H41G-1440
Understanding and predicting changing use of groundwater with climate and other uncertainties: a Bayesian approach

Thursday, 17 December 2015
Poster Hall (Moscone South)
Greg Keir, University of Queensland, Centre for Water in the Minerals Industry, St Lucia, QLD, Australia
Abstract:
Most groundwater supply bores in Australia do not have flow metering equipment and so regional groundwater abstraction rates are not well known. Past estimates of unmetered abstraction for regional numerical groundwater modelling typically have not attempted to quantify the uncertainty inherent in the estimation process in detail.

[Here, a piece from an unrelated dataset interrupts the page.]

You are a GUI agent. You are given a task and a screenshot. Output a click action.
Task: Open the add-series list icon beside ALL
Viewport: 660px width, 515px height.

In particular, the spatial properties of errors in the estimates are almost always neglected. Here, we apply Bayesian spatial models to estimate these abstractions at a regional scale, using the state-of-the-art computationally inexpensive approaches of integrated nested Laplace approximation (INLA) and stochastic partial differential equations (SPDE). We examine a case study in the Condamine Alluvium aquifer in southern Queensland, Australia; even in this comparatively data-rich area with extensive groundwater abstraction for agricultural irrigation, approximately 80% of bores do not have reliable metered flow records. Additionally, the metering data in this area are characterised by complicated statistical features, such as zero-valued observations, non-normality, and non-stationarity. While this precludes the use of many classical spatial estimation techniques, such as kriging, our model (using the R-INLA package) is able to accommodate these features. We use a joint model to predict both probability and magnitude of abstraction from bores in space and time, and examine the effect of a range of high-resolution gridded meteorological covariates upon the predictive ability of the model. Deviance Information Criterion (DIC) scores are used to assess a range of potential models, which reward good model fit while penalising excessive model complexity. We conclude that maximum air temperature (as a reasonably effective surrogate for evapotranspiration) is the most significant single predictor of abstraction rate; and that a significant spatial effect exists (represented by the SPDE approximation of a Gaussian random field with a Matérn covariance function). Our final model adopts air temperature, solar exposure, and normalized difference vegetation index (NDVI) as covariates, shows good agreement with previous estimates at a regional scale, and additionally offers rigorous quantification of uncertainty in the estimate.